One thing that remains clear is that writing games part-time was “the best student job, ever.”

“Fred had nice offices in South Melbourne. It was a large empty space and we had desks and computers all around. I brought in other friends, a couple of others who came and went.”

Megler worked in Z80 assembly language and a text editor.

“At the time it was not difficult,” she says. “We broke down the game into smaller pieces. These days functional programming is all the rage. We were using similar concepts of breaking things down into small pieces to do independently.”

The pair just went at the game, rather than relying on any particular methodology, an approach Megler puts down to “youthful exuberance.”

“We were doing our computer science degrees and applied the things we had learned. I used database style techniques and had everything parameterised, everything as abstractions.”

The game was originally targeted at the TRS-80, the USA’s main contribution to the golden age of the microcomputer. But as the game progressed the emergence of low-priced British alternative, the ZX Spectrum , which ran the same Z80 processor, meant a version for that computer also made sense.

When it emerged in 1982 the game became a smash, but Megler didn’t notice.

Instead, she graduated and “got myself a real job because it [writing games] was considered to be a part-time programming gig until we grew up.” That job was at IBM, where Megler says she was “hired at the same level as any other graduate,” despite having a global hit game to her name. “The attitude was very much that this was irrelevant, so having written it really had no impact whatsoever on my life.”

Megler more or less lost interest in the game, so as its fame spread beyond Britain and the sales started to stack up around the world she was largely oblivious to its success.

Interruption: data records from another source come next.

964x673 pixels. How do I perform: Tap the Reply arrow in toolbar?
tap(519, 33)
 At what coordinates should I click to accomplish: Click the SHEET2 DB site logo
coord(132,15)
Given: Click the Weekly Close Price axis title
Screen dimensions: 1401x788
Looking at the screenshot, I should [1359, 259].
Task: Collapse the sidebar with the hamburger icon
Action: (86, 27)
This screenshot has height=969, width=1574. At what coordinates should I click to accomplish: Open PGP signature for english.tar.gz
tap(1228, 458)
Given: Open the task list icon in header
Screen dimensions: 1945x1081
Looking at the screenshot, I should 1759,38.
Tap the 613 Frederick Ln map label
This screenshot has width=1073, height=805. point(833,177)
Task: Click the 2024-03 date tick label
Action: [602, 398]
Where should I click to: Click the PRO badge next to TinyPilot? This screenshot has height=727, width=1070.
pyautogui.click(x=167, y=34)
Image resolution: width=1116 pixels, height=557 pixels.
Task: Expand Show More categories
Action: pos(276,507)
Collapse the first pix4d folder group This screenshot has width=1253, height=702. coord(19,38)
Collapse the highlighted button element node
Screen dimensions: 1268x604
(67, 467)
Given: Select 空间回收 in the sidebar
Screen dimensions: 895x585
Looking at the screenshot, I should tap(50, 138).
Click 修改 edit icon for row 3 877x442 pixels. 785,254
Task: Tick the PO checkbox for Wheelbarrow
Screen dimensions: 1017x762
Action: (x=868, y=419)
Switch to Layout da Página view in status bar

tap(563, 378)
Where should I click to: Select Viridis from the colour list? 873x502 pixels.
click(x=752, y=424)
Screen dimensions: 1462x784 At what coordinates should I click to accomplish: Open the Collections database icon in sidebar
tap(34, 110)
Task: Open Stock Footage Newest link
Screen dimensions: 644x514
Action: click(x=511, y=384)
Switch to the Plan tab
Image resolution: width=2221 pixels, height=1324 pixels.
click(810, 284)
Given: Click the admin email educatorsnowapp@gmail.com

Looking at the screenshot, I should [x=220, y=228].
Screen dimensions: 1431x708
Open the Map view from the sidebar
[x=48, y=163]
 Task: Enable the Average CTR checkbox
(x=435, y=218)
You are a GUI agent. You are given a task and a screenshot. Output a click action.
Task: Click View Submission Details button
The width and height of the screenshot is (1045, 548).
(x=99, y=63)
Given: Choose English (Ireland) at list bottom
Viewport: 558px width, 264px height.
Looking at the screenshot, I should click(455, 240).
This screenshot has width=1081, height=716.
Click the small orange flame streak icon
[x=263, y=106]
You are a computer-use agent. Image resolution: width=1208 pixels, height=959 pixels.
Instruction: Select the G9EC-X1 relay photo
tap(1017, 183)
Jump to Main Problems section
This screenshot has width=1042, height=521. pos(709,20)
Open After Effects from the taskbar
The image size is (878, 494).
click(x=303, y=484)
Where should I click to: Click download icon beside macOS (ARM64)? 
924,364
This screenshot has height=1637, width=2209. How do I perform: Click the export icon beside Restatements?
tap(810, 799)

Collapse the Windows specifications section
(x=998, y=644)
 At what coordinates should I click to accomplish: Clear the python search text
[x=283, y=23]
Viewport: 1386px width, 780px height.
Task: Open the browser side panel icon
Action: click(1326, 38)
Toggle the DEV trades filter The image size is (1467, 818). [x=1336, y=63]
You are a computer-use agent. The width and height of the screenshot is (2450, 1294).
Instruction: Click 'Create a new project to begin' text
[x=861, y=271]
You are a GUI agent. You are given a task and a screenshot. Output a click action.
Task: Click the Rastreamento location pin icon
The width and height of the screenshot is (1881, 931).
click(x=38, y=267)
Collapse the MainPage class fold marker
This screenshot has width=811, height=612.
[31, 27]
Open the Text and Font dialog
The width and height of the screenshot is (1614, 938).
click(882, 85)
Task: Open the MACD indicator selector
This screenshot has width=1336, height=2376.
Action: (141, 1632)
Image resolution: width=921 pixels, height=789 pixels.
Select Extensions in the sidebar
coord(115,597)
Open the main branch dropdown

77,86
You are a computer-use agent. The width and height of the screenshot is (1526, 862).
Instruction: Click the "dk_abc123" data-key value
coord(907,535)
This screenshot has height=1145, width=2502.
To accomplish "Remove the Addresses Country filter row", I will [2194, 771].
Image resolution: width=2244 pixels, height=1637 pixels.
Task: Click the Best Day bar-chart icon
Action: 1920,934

She was also enjoying a successful career at IBM Australia, where she worked for 10 years before a period spent travelling in South America. During that journey, Megler “had a dream of moving to the West Coast and asked Americans where they would live if they could choose.”

The answer, more often than not, was Portland, Oregon, where Megler intended to stay for three years but remains to this day.

Sixteen of those years were spent with IBM, often working on the VM operating system for mainframes, but she has recently left to become a PhD student at Portland State University.

“We are working with a set of scientists who have an ocean observatory that has gone from an environment where they could collect a small amount of information and investigate it intensively, to one where now they have terabytes and terabytes and can’t find what they need.”

“Sensors are now so cheap they can record lots of data.”

Megler’s doctorate is therefore focussed on Big Data, a term she’s happy to associate with as she hopes it will help find funding for her studies.

As she pursues the doctorate, there's still that steady stream of fan emails to deal with, and that stream is helping Megler to understand the success of the game she coded so long ago.